Quando fez a contratação do plano de saúde coletivo, a empresa tinha 603 beneficiários ativos. No entanto, após o reajuste do valor do plano pela operadora, 354 beneficiários solicitaram o cancelamento do benefício à empregadora por não terem condições de arcar com os novos custos. Com isso, o plano de saúde coletivo passou a contar com 249 beneficiários ativos. A operadora, por sua vez, aplicou a cláusula de pagamento mínima prevista no contrato, por meio da qual a contratante do plano de saúde coletiva deveria arcar com o equivalente a 409 beneficiários ativos. Como haviam apenas 249 beneficiários ativos no plano de saúde coletivo contratado, a empregadora teria de arcar, na prática, com os custos de 160 beneficiários inexistentes, que não demandariam qualquer contraprestação por parte da operadora.

Vale destacar que a cláusula prevendo a cobrança de um valor mínimo em contrato de plano de saúde coletivo é válida. No caso concreto, o que se discutiu foi o desequilíbrio causado por essa cláusula de pagamento mínimo em decorrência da saída expressiva de beneficiários do plano de saúde coletivo em virtude do aumento aplicado pela operadora.

Segundo a relatora do processo, a ministra Nancy Andrighi, a cobrança do pagamento mínimo, sem qualquer contraprestação da operadora, caracterizaria uma violação do espírito de justiça contratual que deve prevalecer nas relações contratuais. Ou seja, o STJ entendeu que a saída significativa de beneficiários em razão do reajuste aplicado pela operadora configurou situação excepcional e imprevisível que tornou o contrato do plano de saúde coletivo excessivamente oneroso para a empregadora contratante.

A questão que se coloca, e que não está definida no Judiciário, é se os efeitos da pandemia do novo coronavírus podem configurar situação extraordinária e imprevisível a possibilitar a intervenção estatal nas relações privadas para fins de rescisão ou revisão de contratos.
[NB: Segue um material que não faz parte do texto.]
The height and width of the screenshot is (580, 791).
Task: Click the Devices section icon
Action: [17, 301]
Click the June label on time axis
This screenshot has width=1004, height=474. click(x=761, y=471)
Apesar de o julgado do STJ tratado neste artigo não constituir um precedente judicial (ou seja não ter aplicação obrigatória por Tribunais de Justiça dos estados e juízes de 1ª instância), o resultado desse julgamento abre espaço para discussão sobre a possibilidade de rescisão ou revisão da cláusula de pagamento mínimo em contratos de plano de saúde coletivo afetados por situação imprevisível e extraordinária, tal como a pandemia do novo coronavírus.

Assim como no caso concreto do plano de saúde coletivo, situações imprevisíveis e extraordinárias afetam toda a sorte de contratos, de modo que a aplicação da Teoria da Imprevisão ou da Onerosidade Excessiva encontra aplicação nas mais variadas hipóteses.
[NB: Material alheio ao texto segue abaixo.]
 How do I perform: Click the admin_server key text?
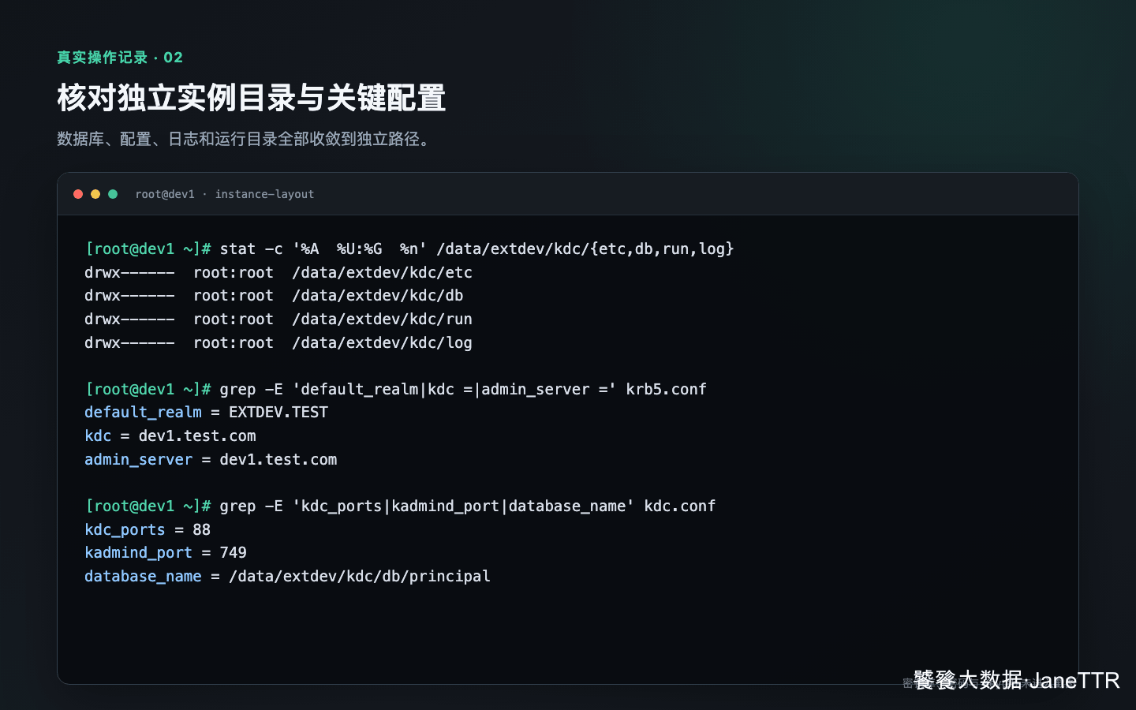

Prevendo o aumento na busca pela Justiça em razão da pandemia, incluindo novas ações tratando de rescisão ou revisão de contratos, o CNJ (Conselho Nacional de Justiça), no final do ano passado, aprovou o ato normativo 8.554 prevendo regulamentar a criação de novas soluções tecnológicas para realização de conciliação e mediação por meio virtual (ODRs – Online Dispute Resolutions).
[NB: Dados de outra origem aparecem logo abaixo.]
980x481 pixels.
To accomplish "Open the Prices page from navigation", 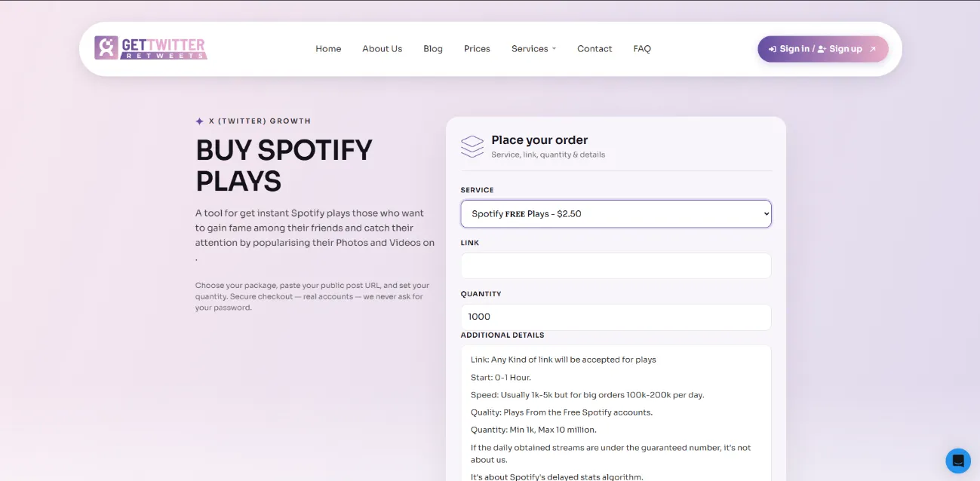I will (x=477, y=48).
A medida do CNJ é importante e os métodos alternativos de solução de disputas como a conciliação e a mediação podem ser utilizados em casos de disputa contratual entre duas empresas, como no exemplo do caso julgado pelo STJ e referido linhas acima. Todo estímulo à solução consensual e negociada é importante, ainda que, na prática, não sejam suficientes, até o presente momento, para desafogar o Judiciário.